[Stored records]
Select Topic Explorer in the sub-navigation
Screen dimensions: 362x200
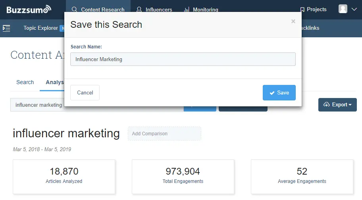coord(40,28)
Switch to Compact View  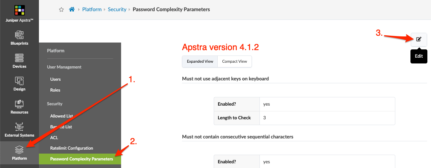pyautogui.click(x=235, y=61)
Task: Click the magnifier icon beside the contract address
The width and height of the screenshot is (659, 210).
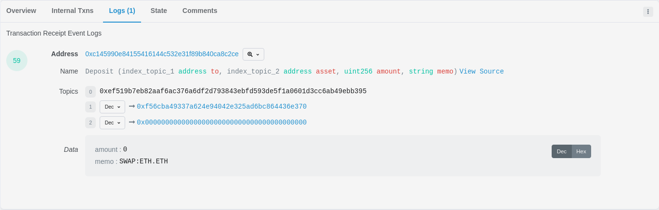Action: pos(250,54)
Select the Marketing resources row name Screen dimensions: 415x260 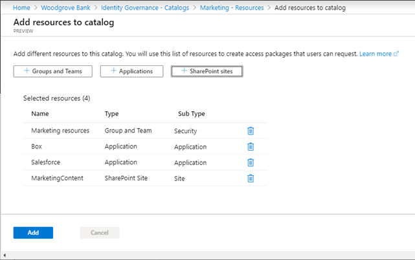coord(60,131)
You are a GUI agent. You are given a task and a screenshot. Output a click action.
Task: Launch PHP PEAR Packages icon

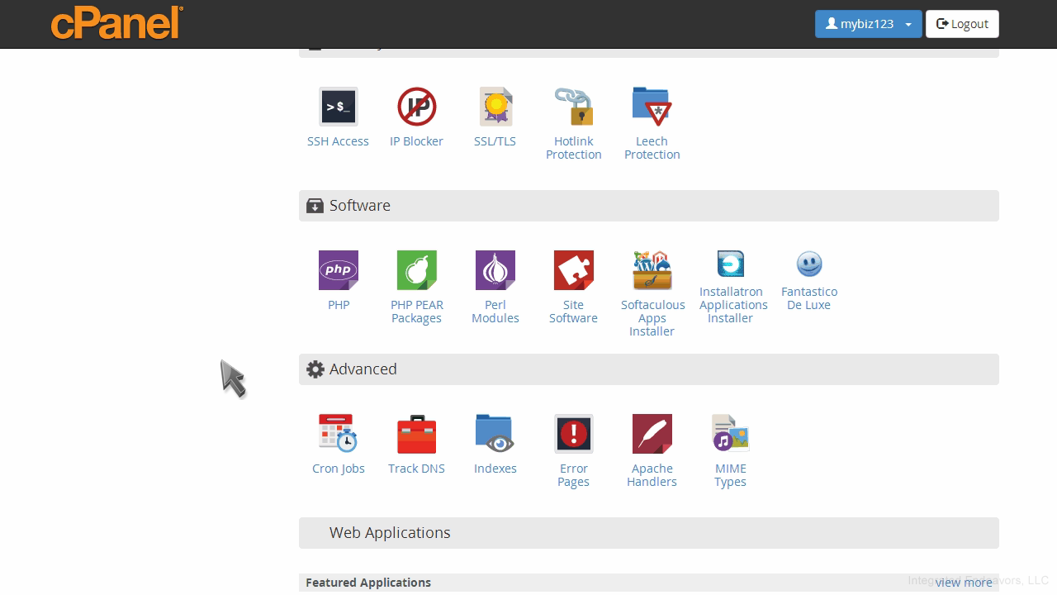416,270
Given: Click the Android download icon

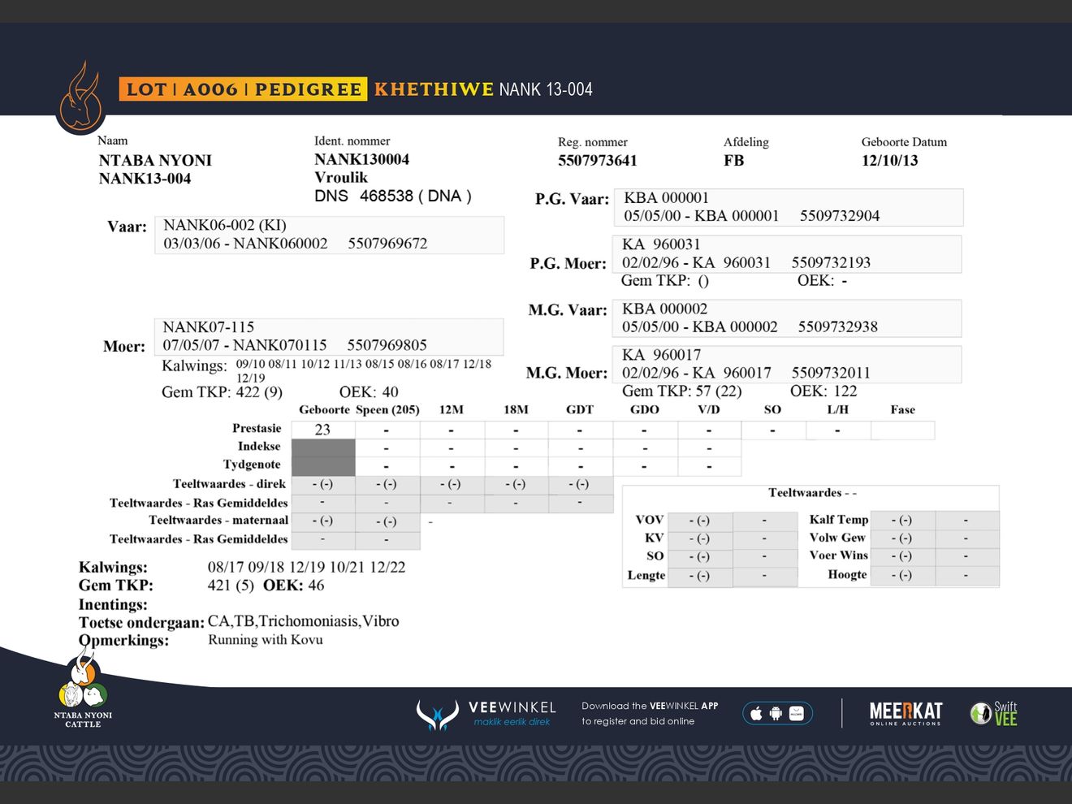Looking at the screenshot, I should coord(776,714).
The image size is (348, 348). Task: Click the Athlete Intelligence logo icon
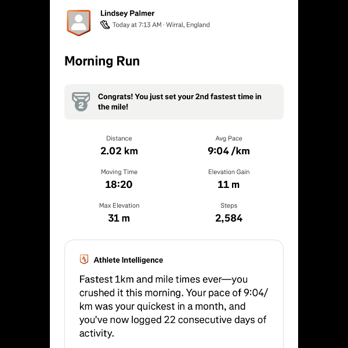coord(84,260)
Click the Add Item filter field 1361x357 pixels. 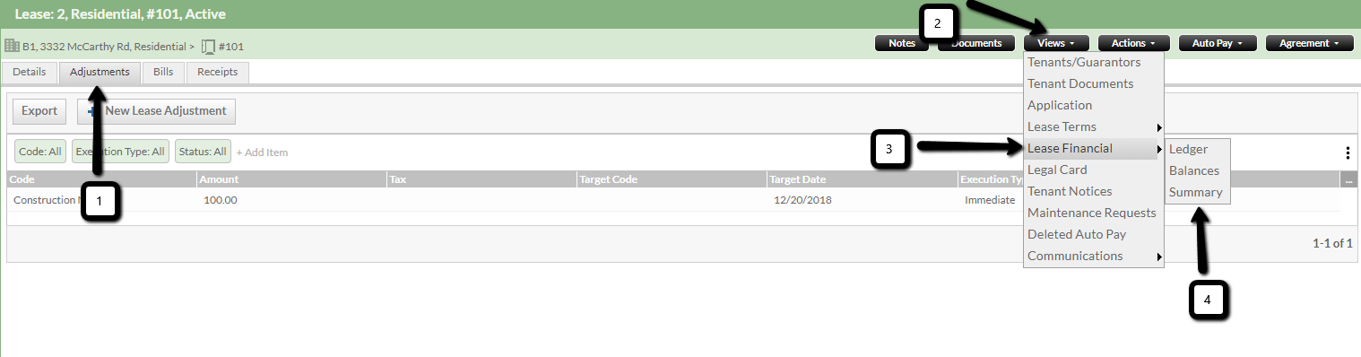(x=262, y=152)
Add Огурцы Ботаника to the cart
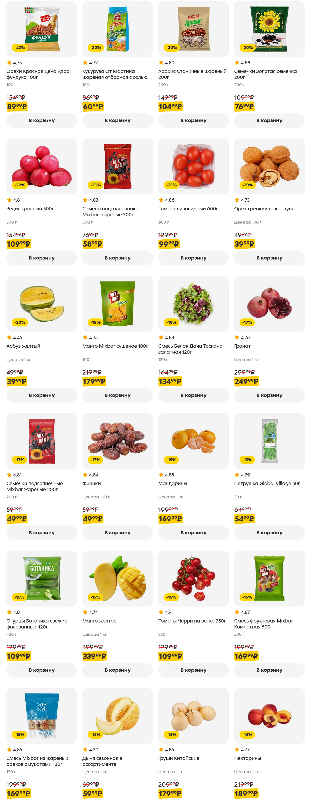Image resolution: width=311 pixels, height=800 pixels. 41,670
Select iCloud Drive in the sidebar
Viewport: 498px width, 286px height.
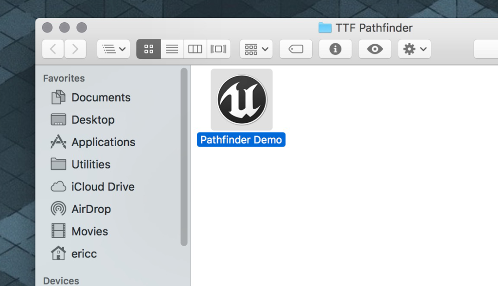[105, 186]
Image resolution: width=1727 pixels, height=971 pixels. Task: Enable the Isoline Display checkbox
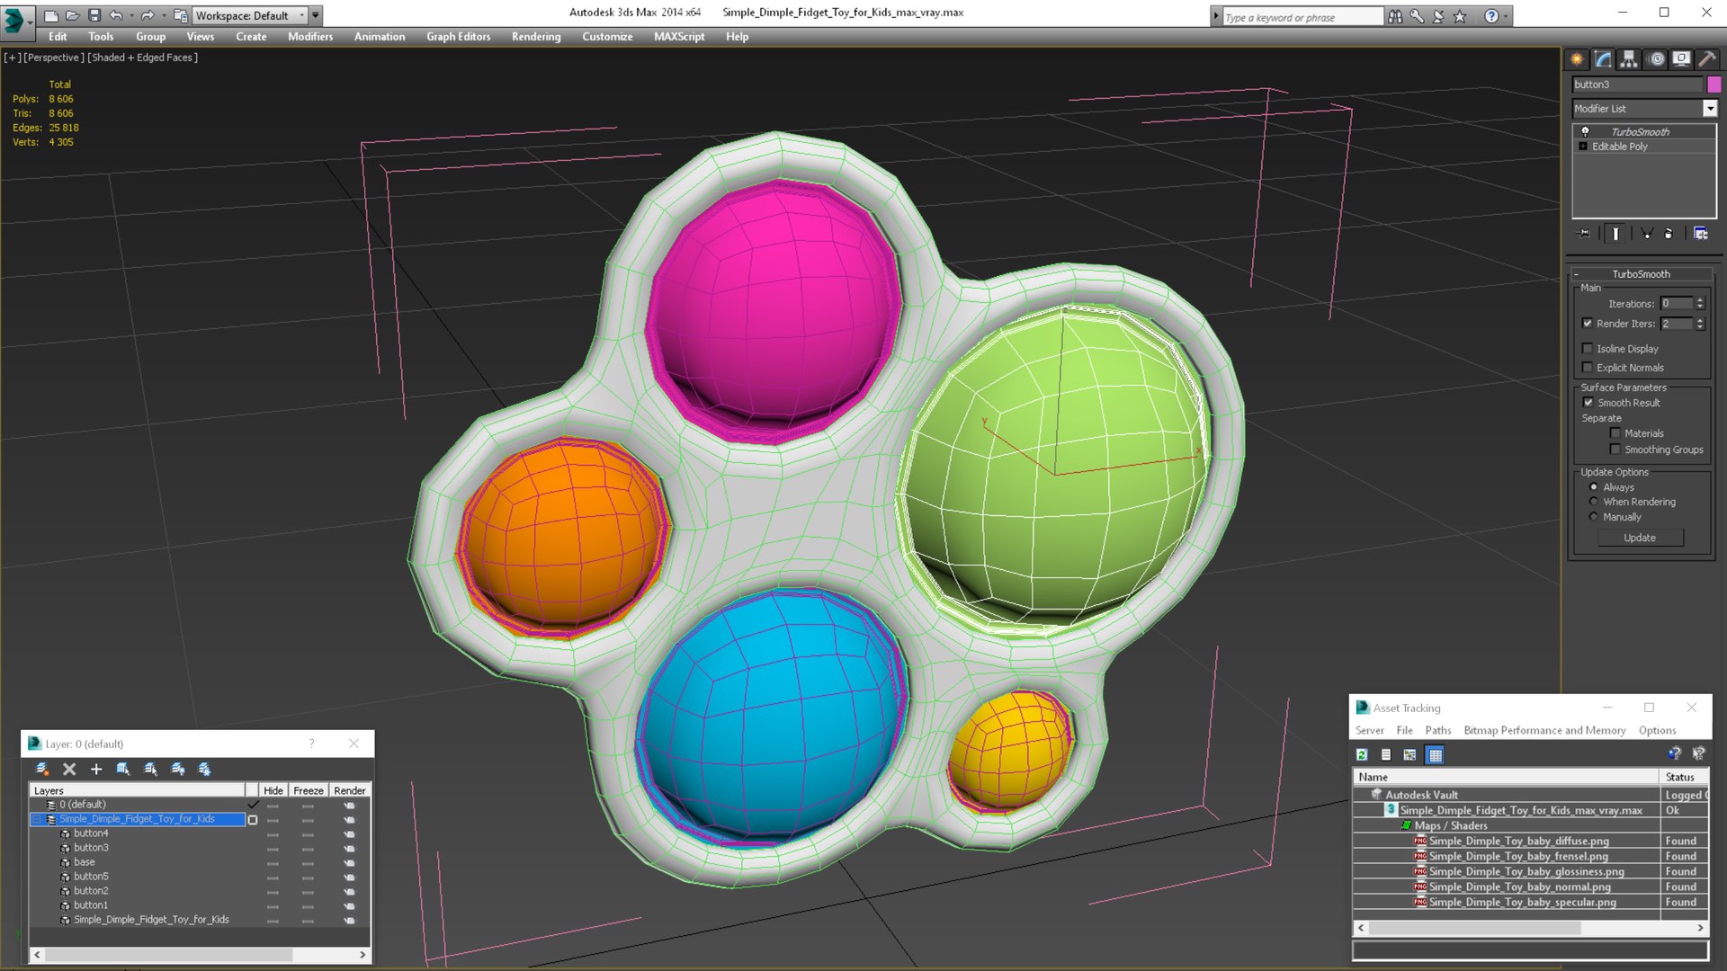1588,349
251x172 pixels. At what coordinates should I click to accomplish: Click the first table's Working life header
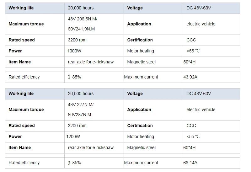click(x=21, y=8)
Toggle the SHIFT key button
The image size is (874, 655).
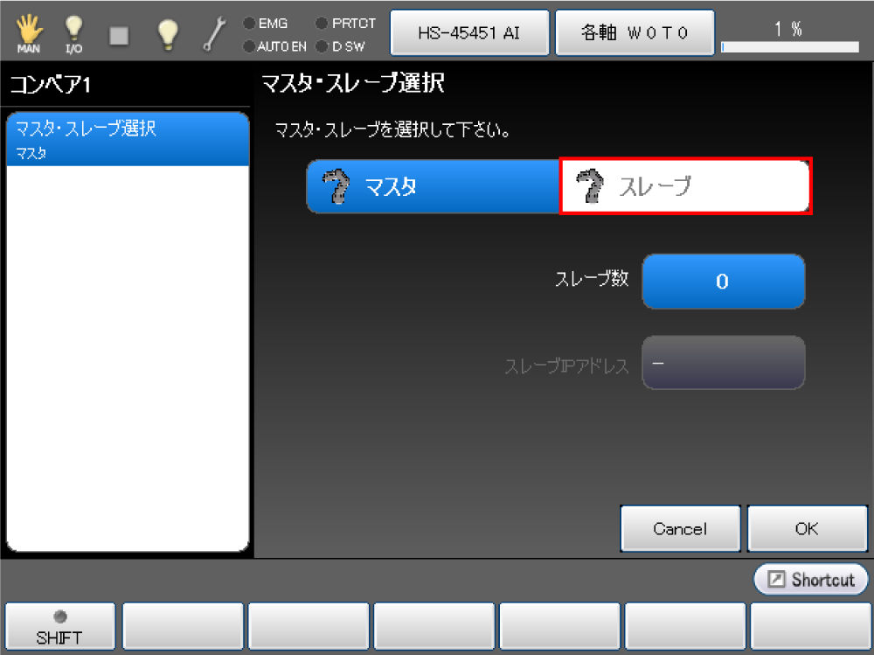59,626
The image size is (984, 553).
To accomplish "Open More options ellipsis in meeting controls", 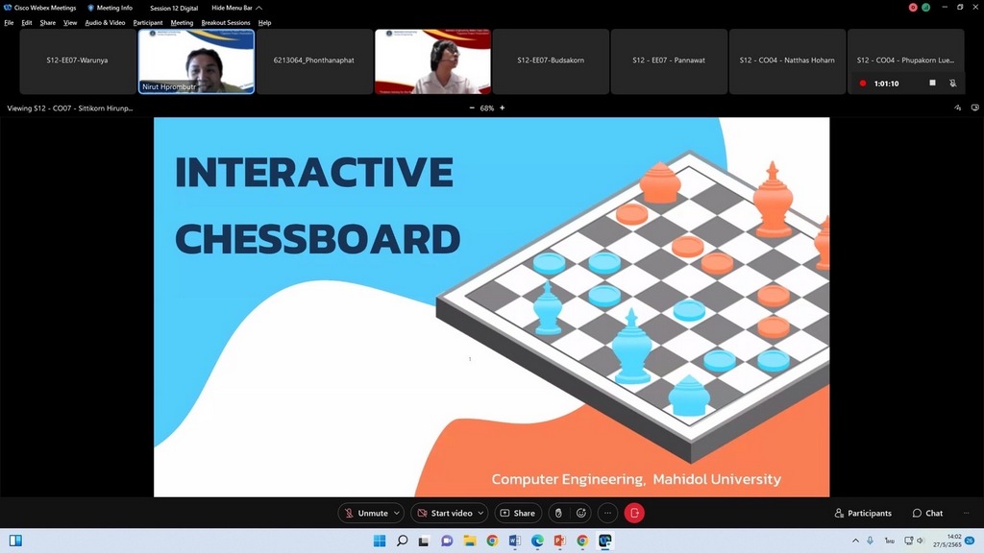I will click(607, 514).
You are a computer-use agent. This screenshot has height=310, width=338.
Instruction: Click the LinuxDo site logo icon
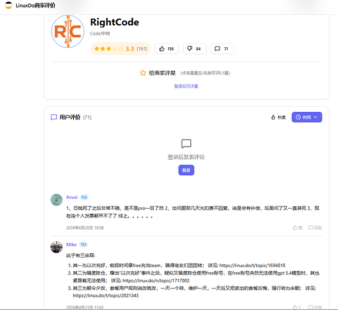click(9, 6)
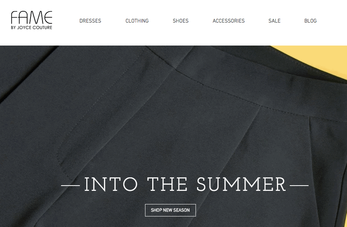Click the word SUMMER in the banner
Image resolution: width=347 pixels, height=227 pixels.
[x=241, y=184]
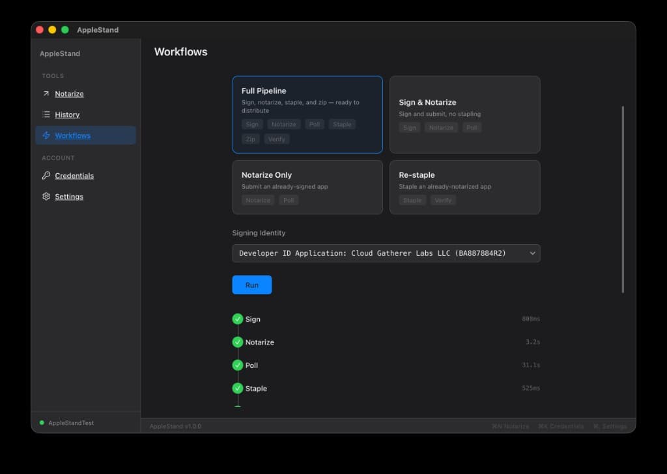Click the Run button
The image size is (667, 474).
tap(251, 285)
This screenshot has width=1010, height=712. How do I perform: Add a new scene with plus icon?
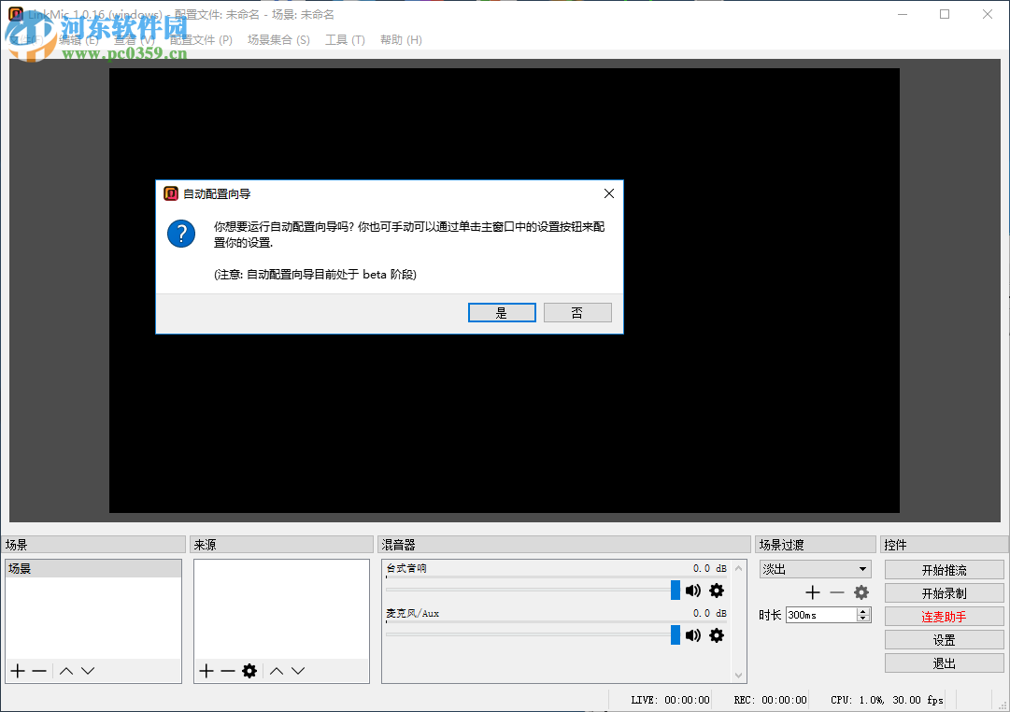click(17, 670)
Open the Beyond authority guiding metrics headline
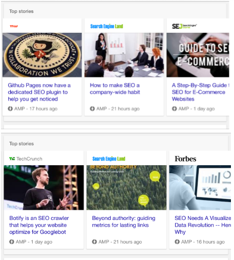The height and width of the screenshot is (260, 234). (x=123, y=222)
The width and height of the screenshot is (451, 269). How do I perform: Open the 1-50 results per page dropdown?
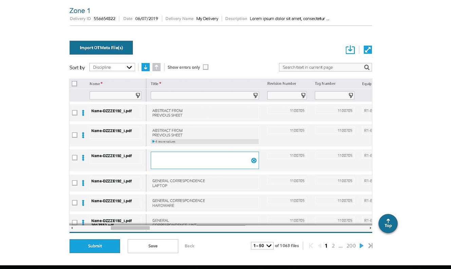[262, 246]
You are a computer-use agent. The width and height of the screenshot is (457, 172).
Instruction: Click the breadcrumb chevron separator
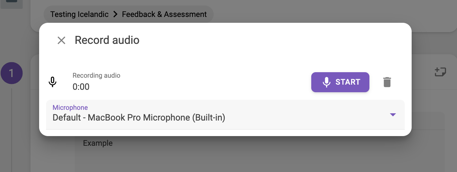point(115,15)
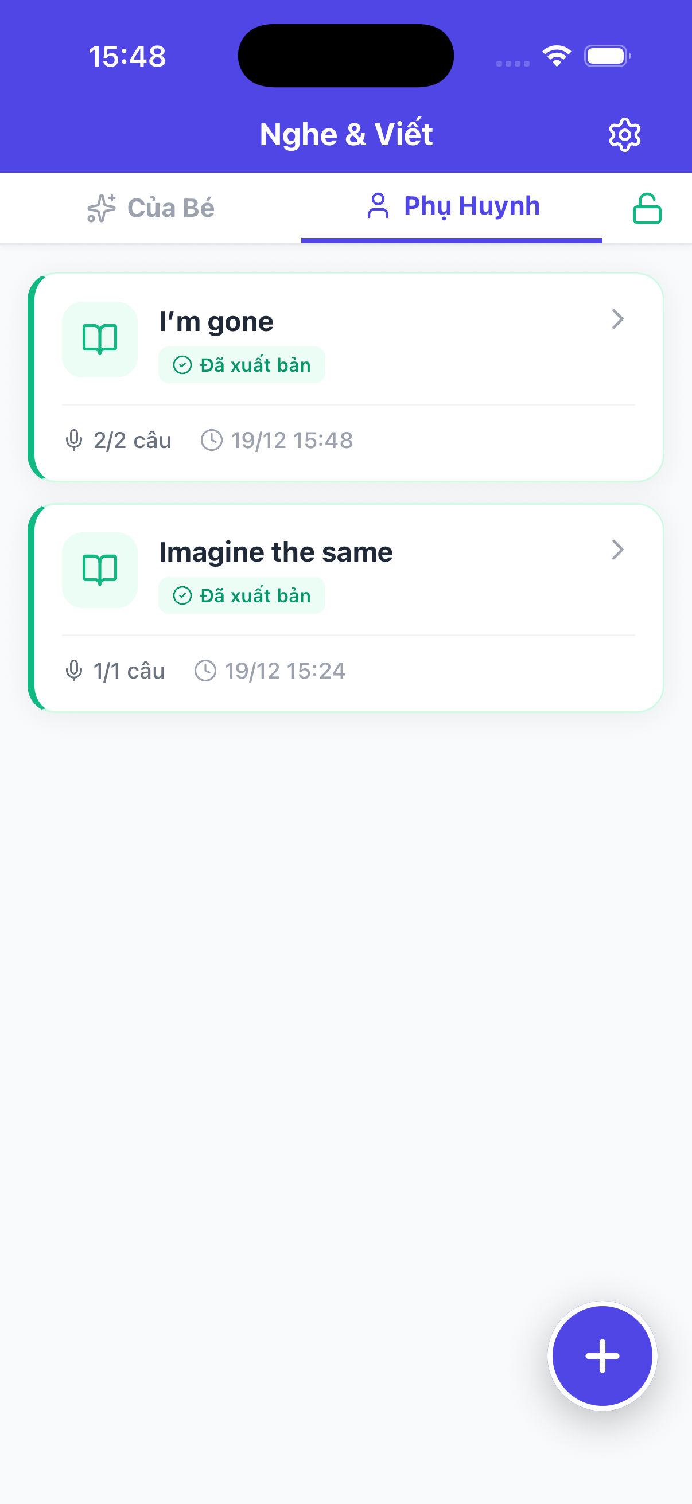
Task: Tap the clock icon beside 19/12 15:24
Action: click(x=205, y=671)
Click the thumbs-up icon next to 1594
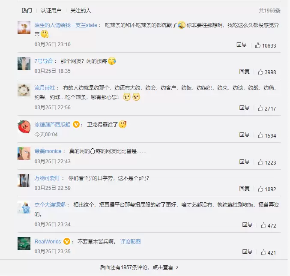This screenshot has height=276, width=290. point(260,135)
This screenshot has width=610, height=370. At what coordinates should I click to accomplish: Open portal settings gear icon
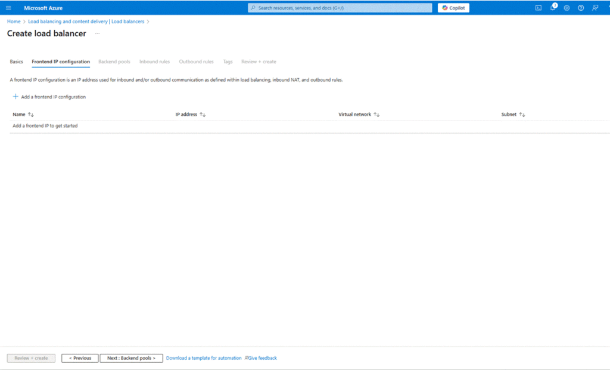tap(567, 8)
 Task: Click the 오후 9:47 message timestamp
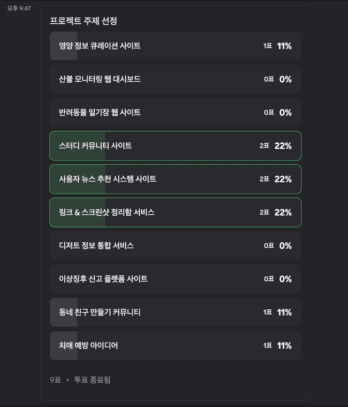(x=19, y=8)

Work to be completed >> Whenever the word "computer" occurs in a line above, copy that line.

Your solution >>
You are a computer-use agent. This screenshot has height=310, width=338.
You are a computer-use agent. The width and height of the screenshot is (457, 172).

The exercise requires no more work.